In December, only a few months after the Fed extended the guidance to mid-2015, it removed the date and replaced it with a specific 6.5% level in the unemployment rate. This is a very important distinction from the carry trade perspective because now you no longer have a predictable expiration on your position but instead are at the mercy of the unpredictable economic data. At the same time, you have Fed rhetoric discussing tapering purchases in order to reduce the growth of the balance, which is also net dollar positive. What was once a no-brainer dream trade has now become a very complex and volatile nightmare.
This QE carry trade nightmare became reality last week, and the Eurodollar pit was ground zero. As carry trade asset prices come under pressure due to rising US real interest rates, investors are forced to sell Eurodollars to hedge higher financing costs and negative gamma exposure. The magnitude of the selling implies that there is a lot of money exposed, but it's not clear what still needs to unwind.
Last week, there were rumors of bond dealers who were both liquidating MBS inventory and ceasing to bid on these securities until quarter end. There were also accounts of liquidity drying up in the Treasury market. When dealers cease to bid on the assets that collateralize the loans for carry trades, the system is frozen. This is serious.
If you believe the accounts in the media, you would think the Fed believes the move in the front end of the yield curve, including the Eurodollar strip, is a misinterpretation of Fed tightening. The Eurodollar market not only has an interest rate component but also a credit component, and one interpretation of the blow out in the strip is a spike in banking system credit risk.

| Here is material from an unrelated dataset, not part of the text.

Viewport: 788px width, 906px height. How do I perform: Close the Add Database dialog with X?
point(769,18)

2017 Eurodollar Spreads v Fed Funds
The steepening in the Eurodollar curve in and of itself is not unprecedented, but in the context of QE and zero interest rates, we need to consider what it may be indicating. In past cycles when the Eurodollar curve steepened, it was a sign either that the Fed needed to ease or that it was about to ease. Curve steepening occurred when rates were falling and was indicative of tight money. This is a very different interpretation of what is happening in the front end of the yield curve -- and if media accounts of the market's reaction are a reflection of the Fed's interpretation, then we should assume it is not aware of these potentially severe tight money conditions.

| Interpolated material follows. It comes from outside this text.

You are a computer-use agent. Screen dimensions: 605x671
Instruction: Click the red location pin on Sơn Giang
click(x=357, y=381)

Is the bond market discounting tapering, or is it a product of the carry trade liquidation? In 2007, when the 10YR yield spiked through 5%, it was initially perceived to be a positive sign that the market was discounting accelerating growth. It turned out to be HF liquidation to meet collateral requirements. It's very possible that we are now seeing a similar liquidation. When you have to sell, you sell what you can first. The fact that this liquid collateral is already tight is a very troubling sign. That great big sucking sound is liquid markets becoming illiquid.
When compared to the US rates' complex and emerging credit markets thus far, the US equity market has remained relatively unscathed. Equity market participants are still very much in the green on the year and appear to be confident that last week's disruption will prove to be a buying opportunity in an ongoing bull market. I believe that the entire global economy and capital market is predicted on the US negative interest rate regime that is no longer negative.
Make no mistake about it: Bernanke is blowing up the QE trade he engineered. The question for markets at this juncture is not what assets are exposed to this trade but rather how much capital is exposed and who will take the other side of the unwind. The move in the most liquid part of the rates curve suggests that the position is very deep; the reluctance of dealers to bid on financing collateral suggests the bid is very shallow. Finding a level where that bid/ask comes together is likely to be a very disruptive process, and if history is any guide, the "collateral" damage will be felt around the world.